Cate Blanchett sat down with Deadline Hollywood’s Pete Hammond on Saturday night for a conversation about the craft of acting.
This was the Santa Barbara International Film Festival’s evening for the Outstanding Performer of the Year, honoring Ms. Blanchett for her starring (and Oscar-nominated) role in Woody Allen’s “Blue Jasmine.”
In the film she plays a once wealthy socialite coming apart at the seams years after her husband has ruined lives in a Bernie Madoff-like scheme. As Ms. Blanchett noted, Mr. Allen had done everything from broad comedy to serious Bergman-like drama, so her response to the character has been that of the viewers: Is it comedy or is it tragedy?
“Blue Jasmine” marks the star’s return to the film world. The last time she was at SBIFF, in 2008, she was pregnant with her third son.
She has returned to the theater, playing such roles as Hedda Gabler, Yelena in “Uncle Vanya,” and Blanche DuBois, who shares some artistic DNA with her character in “Blue Jasmine.” She also became artistic director of her native Sydney Theater Company in Australia.
“It’s nice to have a film career to return to,” Ms. Blanchett said.
Mr. Hammond suggested that Mr. Allen wrote “Blue Jasmine” with the actress in mind.
“That’s something I’d like to believe is true,” Ms. Blanchett laughed, imagining four other actresses whom she might have auditioned. “In perspective I was the lucky girl.”

* _Listed entries_
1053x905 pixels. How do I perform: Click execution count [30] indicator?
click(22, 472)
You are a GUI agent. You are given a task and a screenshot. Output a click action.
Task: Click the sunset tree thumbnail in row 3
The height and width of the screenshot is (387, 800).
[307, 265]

* _Exercise requirements_
In the Cate Blanchett article, turn the paragraph that begins "She has returned to the theater" into a short bulleted list that keeps its main facts.

* _Exercise solution_
- Returned to the theater.
- Played Hedda Gabler, Yelena in "Uncle Vanya," and Blanche DuBois.
- Blanche DuBois shares some artistic DNA with her character in "Blue Jasmine."
- Became artistic director of the Sydney Theater Company in her native Sydney, Australia.